Prada: Spring-Summer 2012.
Miuccia Prada’s angle has always been quirk - the type of confusing aesthetic that appears playful and approachable but is communicated in some of the most puzzling, often times perverse ways. Never one for a gimmick though, Miuccia’s humorous take has now for the past few seasons, been focused on refocusing Prada maison iconography - the kind of work that never really changes and consciously anchors itself to a readily identifiable body of work. But Miuccia will never forgo her need to reflect the world around her as she sees it; a melodic bifurcation on silly and self-contained. We’ve seen it all before - back in 2003 when Grace Jones’ ‘She’s Lost Control’ pounded disquietingly during a collection showcasing russian military outerwear, in 2004 during which the rebellious ‘Rhymin’ and Stealin’’ awkwardly set the stage for the relaxed 1950’s Italian countrywoman, and in 2002 when Hans Platzgumer’s ‘Lazy’ - a ballad of self-professed ennui and angst, pulsated during a collection that transcribed a geeky version of the stereotypically ‘fashion-y’ (is that a word?) subversive-dom archetype. [This collection appeared at first glance as a higher saturated, sharper articulation of that Fall-Winter 2002 collection.] And now yesterday when booms of industrial aggro-tech perplexed onlookers during a collection that emphasized an even more embellished take on the Italian baroque, married funnily with American sports culture and the eras it normally engages. If you’re thinking DSquared drive-ins and bar-brawling biker gangs (was that 2004?) - think again. Miuccia’s collection neither appropriated or referenced the literal past - but reiterated the culture memory of those ideas through the unearthing of their ghosts. And if you want to cling to an explanation of retrospective, anthropological dressing, you must first understand that Miuccia is not a historian but an individual forging ahead with her own narrative. It seems like I’m trying to squeak out of this one - but Miuccia never folds to a trend, she fastens them herself with a lifetime of acquired wit and charm, channel-mediated by her notoriously haute-sex intellectuality.

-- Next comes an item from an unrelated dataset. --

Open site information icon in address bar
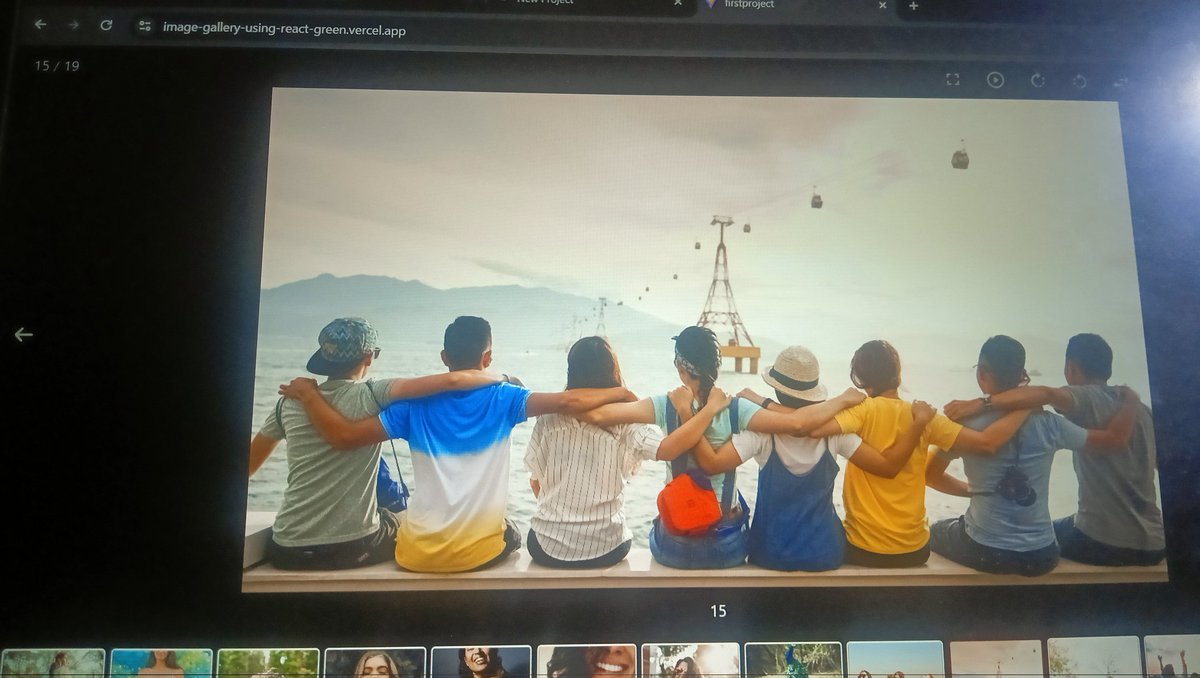The width and height of the screenshot is (1200, 678). 143,31
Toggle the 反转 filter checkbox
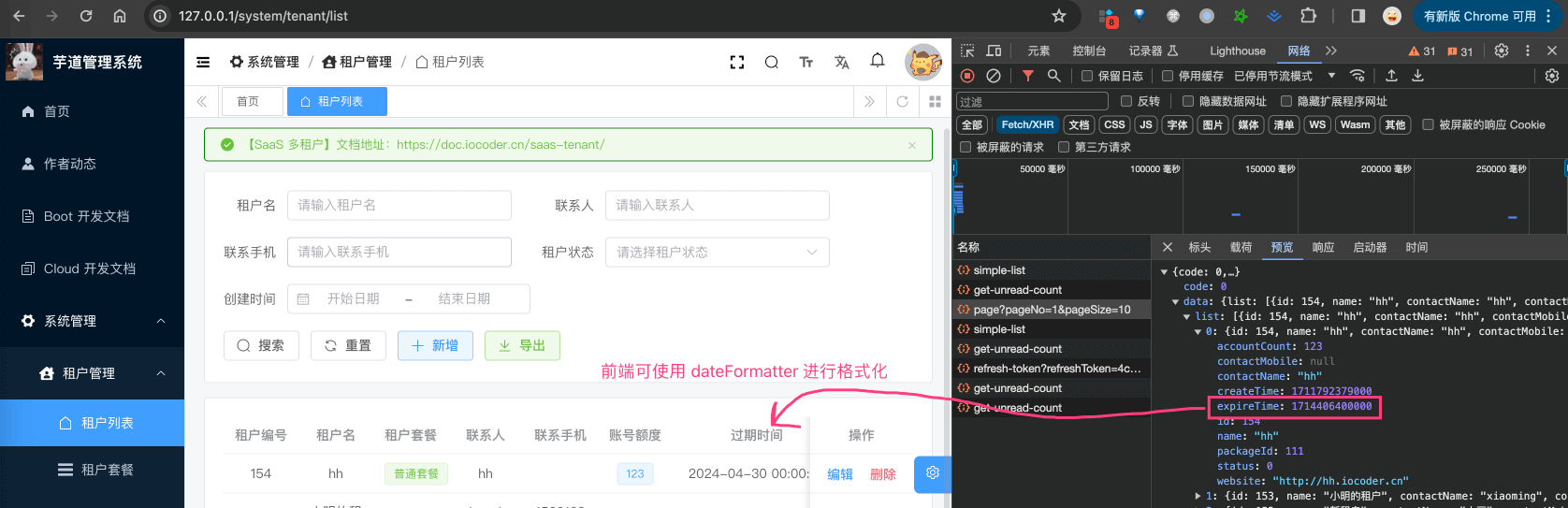Image resolution: width=1568 pixels, height=508 pixels. [x=1126, y=101]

For me, this collection resurfaced a few (now iconographic) images and vocabulary that I normally associate with the house: Sierra Huisman and Harry Kinkead in 2000 having an argument in a Poliform-esque hotel room, Amber Valletta looking austerely into the abyss cocooned in a snow-encrusted Kubrickian hedge-maze, and a 1950’s beach scene captured for the Spring-Summer 2001 photo series. Now, if you’re thinking David Lynch, you’re probably on track. Miuccia’s evocation of suburbia and its fascination with mechanics, car culture, and domesticity of that era (both Italian and American) is on the deus for Spring-Summer 2012. If they appear like seemingly disassociate concepts, they are. But the Bond-girl bathing suits, pleated high skirts, and quarter-length baja jackets (the azure one on Mariacarla Boscono....) intacted the kind of expected monkey-wrench quotients of an overall uniformly sportswear-oriented showing. Natasha Poly closed in a rosette embossed overcoat - the type of print that suspends me into my late maternal grandmother’s kitchen - a small room encased in 1950’s rose-adorned wallpaper. If Miuccia didn’t achieve the zeitgeist at the moment, let’s face it - nobody will. That clever cat.